┌──
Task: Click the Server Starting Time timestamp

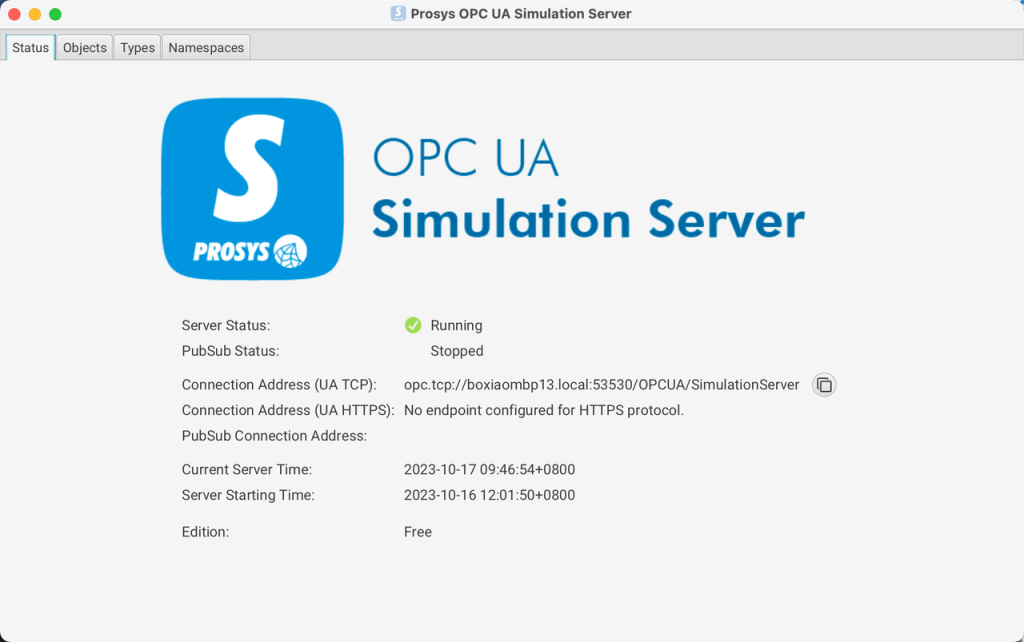Action: click(489, 494)
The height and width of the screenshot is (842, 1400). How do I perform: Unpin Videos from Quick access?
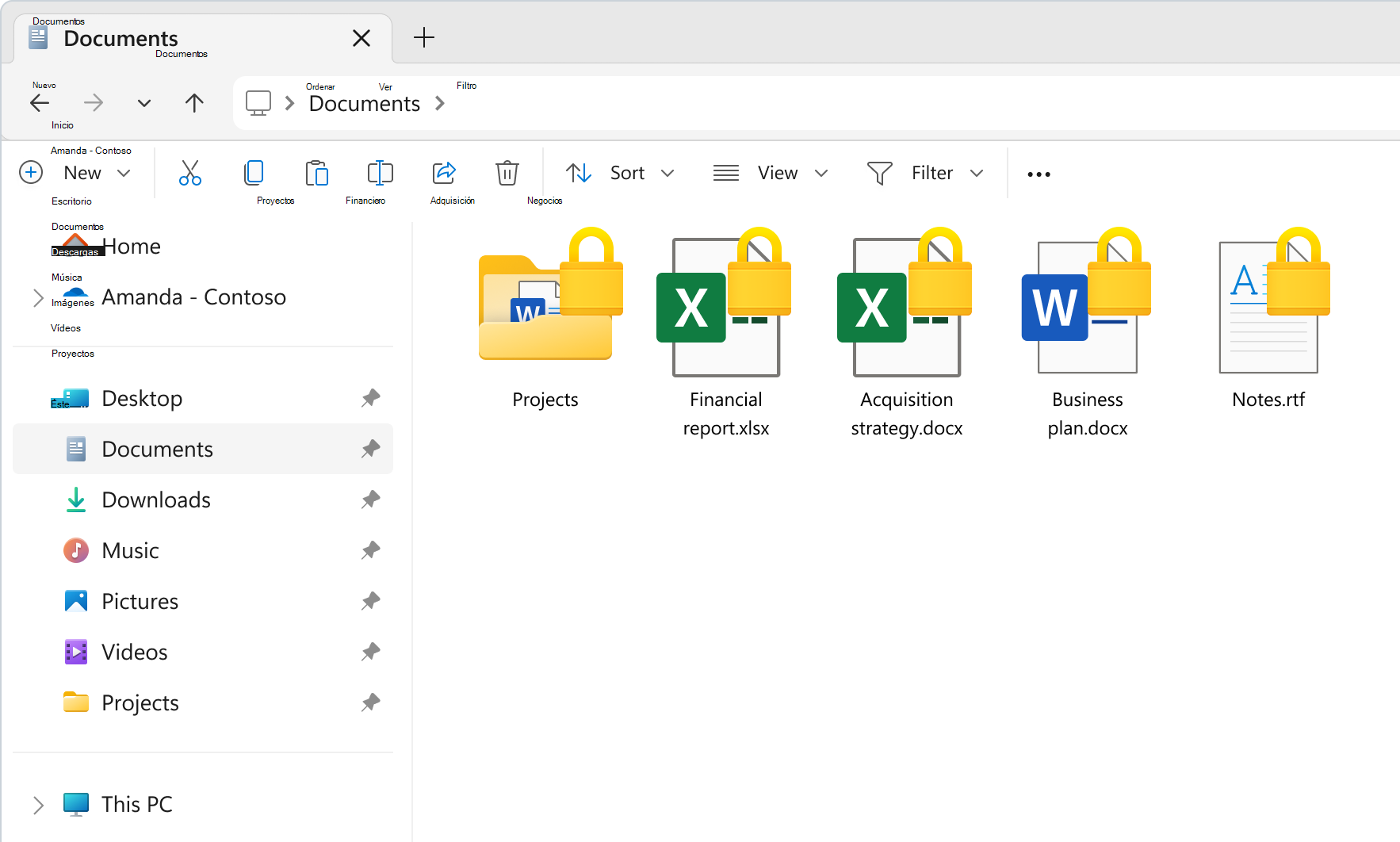370,651
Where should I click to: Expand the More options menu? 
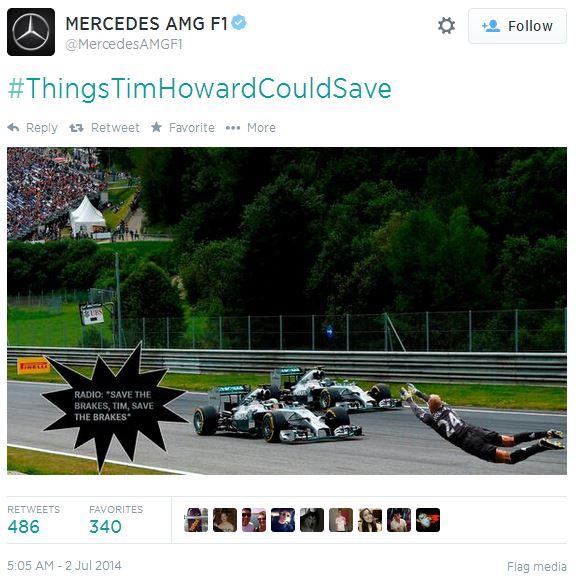[251, 128]
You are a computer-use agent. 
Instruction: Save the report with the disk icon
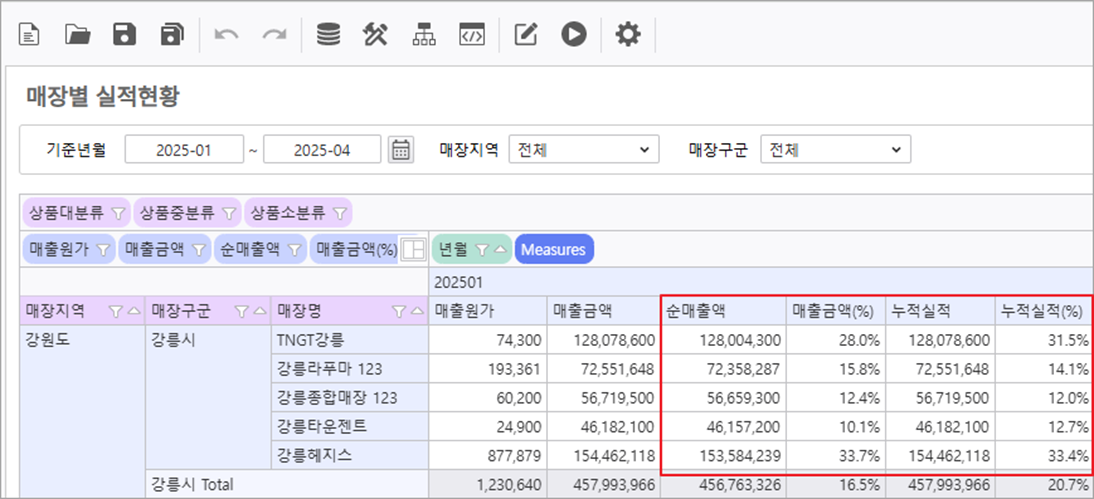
└──
In the stretch from the line containing "The height and" through the end of the records, change "disk icon" to "floppy disk icon" and give those lines again with nothing else altered. Leave the pictures out of your answer.

Result of the task:
The height and width of the screenshot is (842, 1400). How do I perform: Unpin Videos from Quick access?
370,651
Where should I click to: Expand the More options menu? 
[251, 128]
You are a computer-use agent. 
Instruction: Save the report with the floppy disk icon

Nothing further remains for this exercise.